+++ Passage +++
HashMap is one of the most widely used data structure in Java. As we know, HashMap stores data in a number of buckets and each bucket is a linked list. The new elements will be added into the bucket at index of \((n - 1)\,\&\,hash\) (n is the current capacity in HashMap). When the size of a single linked list increases, the performance of retrievals gets worse. Java 8 improves the performance by converting the linked list into a Red-black Tree if the size is bigger than a threshold. I am going to talk about the basics of red-black tree and how Java applies this methodology in HashMap.
Red-black Tree
Red-black tree is an approximately balanced binary search tree, which has the following properties:
- Each node is either red or black.
- The root node and all leaves are black.
- If a node is red, then both its children are black.
- Every path from a given node to any of its descendant NIL nodes contains the same number of black nodes.
These constraints enforce a critical property of red–black trees: the path from the root to the farthest leaf is no more than twice as long as the path from the root to the nearest leaf. As property 4 guarantees that all the paths from root node to leaves contains the same amount of black nodes. So, the shortest path only contains black nodes. We assume the shortest path contains N black nodes. Based on property 3, the longest path in the tree could be inserting one red node after every black node in a path. So the longest path contains \(2*N\) nodes. When considering the NIL leaves, the shortest path is \(N+1\) and the longest path is \(2*N+1\).
This property guarantees log based time complexity of operations in red-black tree. The time complexities of Search, Insertion, Deletion are all \(O(log\,n)\)
Resources about insertion and deletion in Red-black tree can be referred here.
Treeify in HashMap
There are three static variables in HashMap related to “treeify” functions in HashMap:
- TREEIFY_THRESHOLD(8): The bin count threshold for using a tree rather than list for a bin. Bins are converted to trees when adding an element to a bin with at least this many nodes.
- UNTREEIFY_THRESHOLD(6): The bin count threshold for untreeifying a (split) bin during a resize operation.
- MIN_TREEIFY_CAPACITY(64): The smallest table capacity for which bins may be treeified. Otherwise the table is resized if too many nodes in a bin.
+++ Information supplied +++
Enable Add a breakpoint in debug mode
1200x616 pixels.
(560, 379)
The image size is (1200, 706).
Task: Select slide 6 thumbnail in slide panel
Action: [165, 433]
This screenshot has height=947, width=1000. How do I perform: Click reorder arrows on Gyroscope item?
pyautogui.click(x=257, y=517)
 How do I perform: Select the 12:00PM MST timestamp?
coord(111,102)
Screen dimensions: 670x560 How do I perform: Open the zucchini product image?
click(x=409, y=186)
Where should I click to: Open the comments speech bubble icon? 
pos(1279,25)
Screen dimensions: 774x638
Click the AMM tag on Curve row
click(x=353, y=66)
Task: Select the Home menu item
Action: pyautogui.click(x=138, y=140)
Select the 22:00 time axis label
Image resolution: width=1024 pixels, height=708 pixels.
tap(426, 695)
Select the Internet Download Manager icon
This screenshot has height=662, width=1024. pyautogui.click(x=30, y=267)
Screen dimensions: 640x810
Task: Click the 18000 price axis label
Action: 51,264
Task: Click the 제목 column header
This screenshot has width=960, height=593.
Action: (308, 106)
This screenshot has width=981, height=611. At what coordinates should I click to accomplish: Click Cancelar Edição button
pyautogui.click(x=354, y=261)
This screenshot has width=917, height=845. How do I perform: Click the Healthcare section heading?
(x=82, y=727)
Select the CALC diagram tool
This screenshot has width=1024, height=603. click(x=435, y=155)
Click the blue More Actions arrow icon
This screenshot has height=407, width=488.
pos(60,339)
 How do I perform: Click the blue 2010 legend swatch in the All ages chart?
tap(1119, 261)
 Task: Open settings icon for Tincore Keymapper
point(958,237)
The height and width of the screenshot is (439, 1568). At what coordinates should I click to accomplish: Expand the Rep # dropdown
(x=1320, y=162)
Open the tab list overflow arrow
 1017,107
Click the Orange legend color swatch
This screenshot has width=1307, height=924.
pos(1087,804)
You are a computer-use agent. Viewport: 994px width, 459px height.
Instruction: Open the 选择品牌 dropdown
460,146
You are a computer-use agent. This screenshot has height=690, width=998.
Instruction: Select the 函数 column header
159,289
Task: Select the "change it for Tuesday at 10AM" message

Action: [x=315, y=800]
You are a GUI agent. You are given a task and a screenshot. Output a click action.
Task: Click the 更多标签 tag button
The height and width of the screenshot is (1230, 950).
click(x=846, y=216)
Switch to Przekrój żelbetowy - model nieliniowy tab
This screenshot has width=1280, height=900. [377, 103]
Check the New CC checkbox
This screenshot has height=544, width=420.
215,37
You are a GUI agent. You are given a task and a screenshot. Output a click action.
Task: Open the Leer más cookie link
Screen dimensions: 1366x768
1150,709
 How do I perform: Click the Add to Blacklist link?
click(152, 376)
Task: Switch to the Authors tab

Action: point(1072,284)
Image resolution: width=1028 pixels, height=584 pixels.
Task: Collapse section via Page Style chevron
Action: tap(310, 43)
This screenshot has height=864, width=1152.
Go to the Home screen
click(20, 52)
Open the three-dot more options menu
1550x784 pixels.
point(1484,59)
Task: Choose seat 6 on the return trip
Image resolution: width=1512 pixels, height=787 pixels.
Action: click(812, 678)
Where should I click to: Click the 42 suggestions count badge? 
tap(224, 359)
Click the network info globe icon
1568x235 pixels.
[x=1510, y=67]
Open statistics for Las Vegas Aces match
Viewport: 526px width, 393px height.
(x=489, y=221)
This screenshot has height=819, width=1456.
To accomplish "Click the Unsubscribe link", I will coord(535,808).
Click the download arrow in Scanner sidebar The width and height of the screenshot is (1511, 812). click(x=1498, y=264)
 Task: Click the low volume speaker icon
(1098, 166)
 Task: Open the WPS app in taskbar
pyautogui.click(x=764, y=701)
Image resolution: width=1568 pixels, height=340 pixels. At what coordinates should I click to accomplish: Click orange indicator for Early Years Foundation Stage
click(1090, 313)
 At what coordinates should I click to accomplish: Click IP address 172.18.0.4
+++
— To be done —
Resume the article on red-black trees in Java's HashMap, starting right after its description of MIN_TREEIFY_CAPACITY.

— Answer —
The following method is copied from the source code of HashMap in Java 8, which converts the linked list at index for a given hash value into a red-black tree. It only convert the linked list if the amount of buckets is greater than MIN_TREEIFY_CAPACITY, otherwise it calls resize method. Resize method doubles the size of the table which makes each bucket contains less nodes.
final void treeifyBin(Node<K,V>[] tab, int hash) {
int n, index; Node<K,V> e;
if (tab == null || (n = tab.length) < MIN_TREEIFY_CAPACITY)
resize();
else if ((e = tab[index = (n - 1) & hash]) != null) {
TreeNode<K,V> hd = null, tl = null;
do {
TreeNode<K,V> p = replacementTreeNode(e, null);
if (tl == null)
hd = p;
else {
p.prev = tl;
tl.next = p;
}
tl = p;
} while ((e = e.next) != null);
if ((tab[index] = hd) != null)
hd.treeify(tab);
}
}
The following code is the inner class - TreeNode in HashMap. It implements Extends LinkedHashMap.Entry, which in turn extends the inner class Node, so it is easier to untreeify a red-black tree to linked list.
static final class TreeNode<K,V> extends LinkedHashMap.Entry<K,V> {
TreeNode<K,V> parent; // red-black tree links
TreeNode<K,V> left;
TreeNode<K,V> right;
TreeNode<K,V> prev; // needed to unlink next upon deletion
boolean red;
}
The treeify method loops through all nodes of a given list and uses red-black tree insertion algorithm to construct a new red-black tree. After it forms the whole tree, moveRootToFront method is called to move the root node of the red-black tree to the front of the given linked list.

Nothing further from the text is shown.